The deep neural network WFDNN is implemented by PyTorch; the initial learning rate is 0.001, the optimizer is Adam, and the loss function is L1 loss. After 100,000 iterations, the WFDNN converges with a loss value of 0.061, as shown in Figure 6a. On the test dataset, the trained WFDNN shows competitive performance compared with the FARSITE model and CA model. The inference time is 0.0017 s for each sample, and the mean absolute error is 0.936 min, 0.895 feet, and 177.2 kw/m on spread time, flame length, and fire intensity, respectively, as shown in Figure 6b.

3.2. Results of Getty Fire Case

As shown in Figure 7, the simulation results of the above three models are displayed and categorized by a 2-h time interval. In terms of model refinement, the simulations with the high-resolution landscape are more refined than those with low resolution. They naturally contain more details about the wildfire spread process. In contrast, the IGN model adopts a variable scale landscape and demonstrates the spread of wildfire with a spatiotemporal spread route. Figure 7e shows the local route of IGN simulation, which clearly describes the fire spread from the ignition to the surrounding unburned area. Obviously, a higher refinement of the model will lead to lower computational efficiency. The runtimes of the above five scenarios (Figure 7a–d) are 15.864 s (FARSITE-30m), 45.809 s (FARSITE-5m), 0.954 s (CA-30m), 56.431 s (CA-5m), and 82.888 s (IGN), respectively. The higher refinement notably improves the model computation time. We should note that the runtime of the FARSITE model is sensitive to the “Perimeter Resolution (PR)” parameter. In the high-resolution scenario, when the PR is set to 30 m, 20 m, and 10 m, the simulation runtime is 45.809 s, 1 min 59.076 s, and 9 min 45.809 s, respectively. When the PR is set to 5 m, the FARSITE model cannot output the results within the limited hourly waiting time.
The burned area comparison of the above three models is presented in Figure 8a. The area of the record data (red line) increases steadily from 0 to 150 min, then grows rapidly from 150 to 200 min, and next turns slow until the wildfire is gradually under containment by firefighters. The IGN model (pink line) maintains the best performance with an average area error (AAE) of 109.43 and has the closest value with the record at any time (111 min: 33 acres, 171 min: 17 acres, 191 min: 153 acres, 216 min: 312 acres, 281 min: 169 acres, 406 min: 62 acres, and 446 min: 20 acres).

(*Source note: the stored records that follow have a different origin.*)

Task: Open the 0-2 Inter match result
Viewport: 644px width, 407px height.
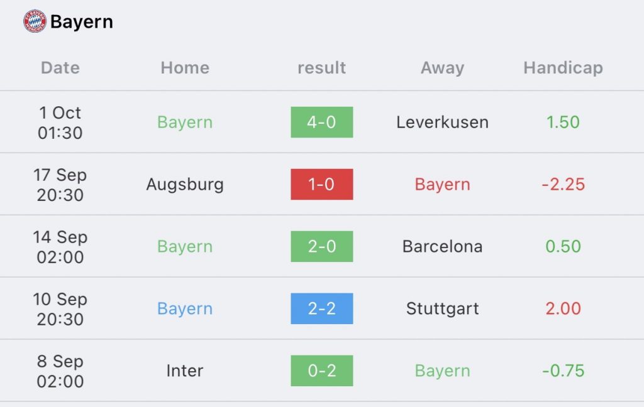Action: coord(321,371)
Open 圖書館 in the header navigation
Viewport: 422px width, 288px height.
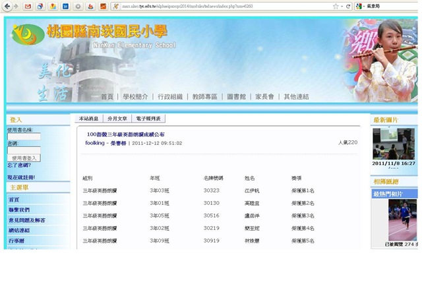point(236,97)
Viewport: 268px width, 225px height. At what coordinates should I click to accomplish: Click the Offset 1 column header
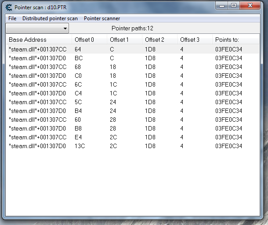(120, 40)
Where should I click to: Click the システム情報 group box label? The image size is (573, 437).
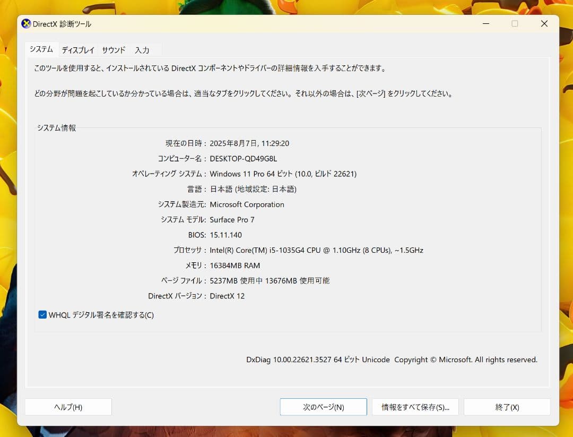pos(56,128)
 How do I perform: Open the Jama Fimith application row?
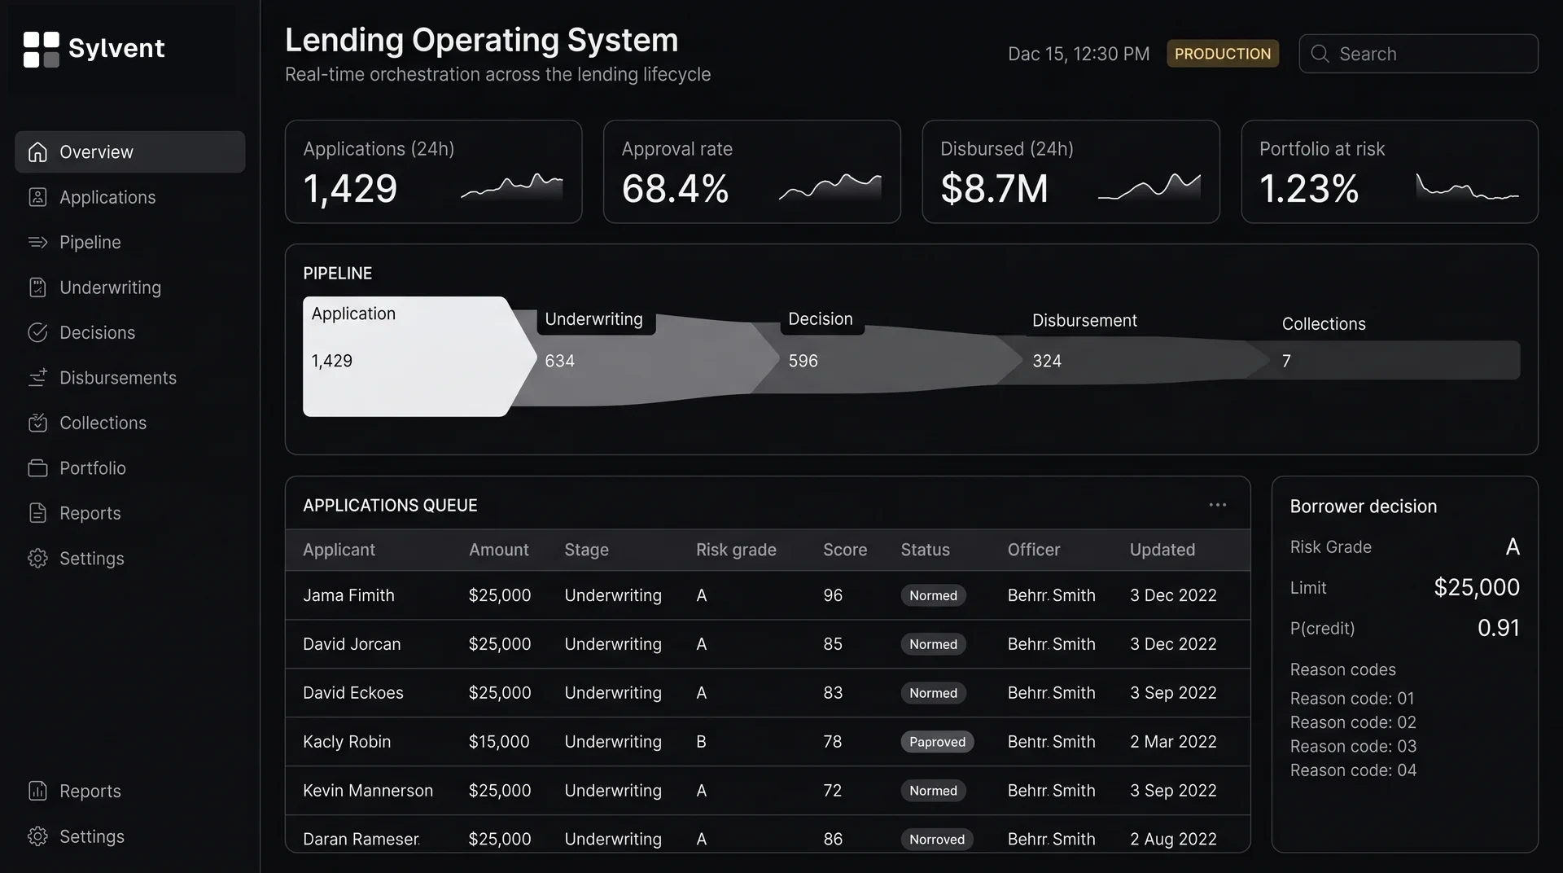[768, 595]
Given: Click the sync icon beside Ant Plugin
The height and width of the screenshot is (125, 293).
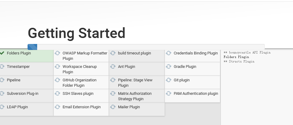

At the same time, other models (FARSITE-5m, FARSITE-30m, CA-5m, and CA-30m) perform with AAE 277.43 acres, 171 acres, 257.29 acres, and 279.71 acres, respectively. The model performances with Jaccard, SM, and OA are illustrated in Figure 8b; three models all demonstrate competitive performance in the Getty Fire case. CA model has the best performance (Jaccard: 0.624, SM: 0.769, OA:0.843). Although the performance of the IGN model (Jaccard: 0.587, SM: 0.740, OA:0.800) is slightly lower than the CA model, it has an advantage over its baseline model, FARSITE model (Jaccard: 0.564, SM: 0.721, OA:0.801).
In addition to the wildfire spread route, the IGN model is also able to demonstrate other crucial wildfire characteristics in the graph form, such as spread rate, flame length, and fire intensity, as shown in Figure 9. Here, the spread rate is divided into 0–20 km/h (Green), 21–50 km/h (Blue), and >50 km/h (Red), while the flame length and fire intensity are divided into 0–1 feet (Green), 2–3 feet (Blue), >3 feet (Red), and 0–150 kw/m (Green), 151–300 kw/m (Blue), >300 kw/m (Red), respectively.

4. Discussion

4.1. Analysis of Getty Case

As for the computational efficiency, the CA model has a significant computational advantage in the low-resolution scenario compared to FARSITE and IGN models, whereas CA model only calculates the ignition time of raster grids and does not involve the prediction of spread rate, flame length, and fire intensity. IGN model has the same order of magnitude of computation time as the other models and is about 30 s slower than the FARSITE and CA models with 5-m resolution. This is mainly due to the fact that the computer is more suitable for the calculation of raster grids instead of the graph structure. This difference in model runtime can be reduced when multiprocessor computing systems such as computational clusters based on Message Passing Interface (MPI) paradigm are adopted.
The final wildfire perimeter recorded by GeoMAC [74] was adopted to evaluate model performance. The perimeter area is about 704 acres, while the record in LAFD [72] is near 800 acres at 600 min. This is mainly due to measurement errors and the difference in calculation methods of different government agencies. Additionally, it should be noted that the recorded area contains some measurement errors (the recorded area at 216 min and 281 min is the same, and at 406 and 446 min as well), as it is difficult to accurately obtain the area from the remote sensing imagery or GPS tracker, especially when the wildfire is still burning and spreading.
In addition, we found that the IGN model slightly outperformed the FARSITE model. Nevertheless, it seems more reasonable that the FARSITE model performs better than the IGN model, as the training datasets for the IGN model are all from the baseline FARSITE model. This might be explained as there are measurement errors in the recorded fire perimeter and data deviation in model input. For example, the dynamic weather data are downloaded from a nearby weather station, and they are not able to accurately describe the wind field in the wildfire region. Therefore, the evaluation metrics for the simulation and the real record contain some errors, which might lead to the result that the IGN model slightly outperformed the baseline model in this fire case.
The wildfire spread characteristics are crucial to avoid firefighter entrapments [8]. When the value of spread rate, flame length, or fire line intensity is too large, there would be a higher likelihood of triggering entrapment and causing firefighter injury or even death. Therefore, firefighters should avoid these high-risk areas or take measures in advance to block the spread of wildfires, such as firebreaks. Furthermore, the graph-based wildfire simulation model is enlightening for other wildfire research, such as safety zones [92] and escape routes [93].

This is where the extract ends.